◆ Zu erledigende Arbeit ◆
(a) Schreiben Sie aus dem Text über Medien und Emotionen die Passage von „Und, übrigens: Ich“ bis einschließlich „einmal mehr erfolgreich.“ wortgetreu ab.
(b) Führen Sie den Text über Medien und Emotionen im Internet nach seinem letzten Satz weiter.

◆ Dokumentausschnitt ◆
>>>

Kaum einer Online-Medienmarke ist es bisher gelungen, mit seinen Lesern intim zu werden im Jobs’schen Sinne. Das kann sich nun ändern durch dieses Gerät, mit dem wir das Internet „in der Hand halten“. Denn wir dürfen nicht vergessen: Medien erzählen den Menschen Geschichten von Mord und Totschlag, von Katastrophen und Grausamkeiten, von Angriffen auf ihre Freiheit, ihre Sicherheit oder ihr Geld. Wir wissen, dass Kinder die Grausamkeiten in Grimms Märchen gut abkönnen, wenn ihre Eltern sie ihnen vorlesen, sie dabei also in Sicherheit sind. Wir wissen, wie wichtig die Anchorman der Nachrichtensendungen sind, die uns gleichzeitig mit den Nachrichten über das Elend und die Gefahren der Welt allein durch ihr Gesicht auch die tröstliche Sicherheit vermitteln, dass die Welt morgen noch existieren wird und irgendwie alles gut kommt. Verdammt, wir wissen, dass Günther Jauch der bestbezahlte Journalist des Landes ist – ein Gesicht, dass dafür steht, dass die Welt doch noch irgendwie normal ist. Kurz: Emotion. Sie ist ein Teil des Inhalts. Nicht nur als Abkürzung für den schäbigen Teil des Boulevards, der den Intellekt ausblendet, sondern gleichberechtigt neben der sachlichen Information. So merkwürdig es klingt: Vielleicht ist es ein entscheidender Schritt, dass wir das Internet mit aufs Klo nehmen können.
Und, übrigens: Ich glaube es nicht, aber ich kann auch nicht ausschießen, dass Frank Schirrmacher das mit den Emotionen verstanden hat und seine verwirrten und verwirrenden Texte schreibt, um Menschen wahnsinnig aufzuregen. Ich jedenfalls habe seinen zweimal gelesen, insofern war er einmal mehr erfolgreich.

<<<

◆ Bereitgestellte Einträge ◆
>>>

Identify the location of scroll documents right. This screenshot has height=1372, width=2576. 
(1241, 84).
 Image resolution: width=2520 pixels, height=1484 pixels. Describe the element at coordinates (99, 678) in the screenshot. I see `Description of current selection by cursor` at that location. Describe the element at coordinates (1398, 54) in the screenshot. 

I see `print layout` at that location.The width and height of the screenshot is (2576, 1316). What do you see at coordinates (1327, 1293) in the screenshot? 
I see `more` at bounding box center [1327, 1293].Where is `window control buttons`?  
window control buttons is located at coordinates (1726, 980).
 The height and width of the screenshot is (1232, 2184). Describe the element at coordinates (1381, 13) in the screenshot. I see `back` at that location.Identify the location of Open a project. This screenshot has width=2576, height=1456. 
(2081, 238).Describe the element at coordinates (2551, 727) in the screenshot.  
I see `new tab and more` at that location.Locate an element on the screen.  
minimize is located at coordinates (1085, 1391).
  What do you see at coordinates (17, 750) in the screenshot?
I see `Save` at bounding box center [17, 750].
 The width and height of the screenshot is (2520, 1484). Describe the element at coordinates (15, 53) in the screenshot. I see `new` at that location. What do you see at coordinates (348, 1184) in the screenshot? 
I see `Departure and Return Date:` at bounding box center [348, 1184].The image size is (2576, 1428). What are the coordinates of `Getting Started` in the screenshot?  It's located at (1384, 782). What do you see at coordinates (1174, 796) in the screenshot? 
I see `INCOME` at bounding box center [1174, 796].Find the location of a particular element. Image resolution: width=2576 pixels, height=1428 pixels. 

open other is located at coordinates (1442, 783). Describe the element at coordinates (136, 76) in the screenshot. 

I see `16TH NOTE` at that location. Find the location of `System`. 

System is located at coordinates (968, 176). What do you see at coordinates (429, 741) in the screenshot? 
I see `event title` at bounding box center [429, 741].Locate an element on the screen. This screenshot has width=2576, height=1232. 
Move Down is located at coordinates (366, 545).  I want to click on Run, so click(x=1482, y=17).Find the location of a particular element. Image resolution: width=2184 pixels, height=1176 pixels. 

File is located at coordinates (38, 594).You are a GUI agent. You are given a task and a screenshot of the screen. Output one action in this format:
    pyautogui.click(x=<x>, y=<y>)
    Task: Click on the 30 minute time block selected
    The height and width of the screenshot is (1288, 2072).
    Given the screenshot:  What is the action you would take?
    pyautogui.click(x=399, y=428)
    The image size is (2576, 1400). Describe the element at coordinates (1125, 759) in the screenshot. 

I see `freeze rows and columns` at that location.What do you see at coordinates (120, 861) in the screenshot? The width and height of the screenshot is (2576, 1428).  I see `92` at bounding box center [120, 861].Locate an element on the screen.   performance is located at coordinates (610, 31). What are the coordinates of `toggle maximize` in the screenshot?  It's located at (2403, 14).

<<<

◆ Ergebnisse ◆
(a)
Und, übrigens: Ich glaube es nicht, aber ich kann auch nicht ausschießen, dass Frank Schirrmacher das mit den Emotionen verstanden hat und seine verwirrten und verwirrenden Texte schreibt, um Menschen wahnsinnig aufzuregen. Ich jedenfalls habe seinen zweimal gelesen, insofern war er einmal mehr erfolgreich.

(b)
24 Antworten auf „Wichtig ist auf welchem Platz“

  1. Ich kann das zwar für mich selbst überhaupt gar nicht nachfühlen, aber ich glaube trotzdem, dass es zum großen Teil stimmt.
    Wobei immer noch das Problem bleibt, dass man – soweit ich das anhand der Fotos erkennen kann – eigentlich doch drei Hände braucht, um das iPad vernünftig zu bedienen. Oder?

  2. Ha! Kann sein. Was ich viel schlimmer finde: Wenn man sich damit ins Bett legt, dreht sich im Zweifel das Bild. Insofern verlange ich eine Abschaltfunktion für die Landscape-Mode. Nur, wie gesagt: All das sind Ratespiele. Wir werden es sehen. Ich weiß allerdings schon: Ich werde das Ding haben wollen.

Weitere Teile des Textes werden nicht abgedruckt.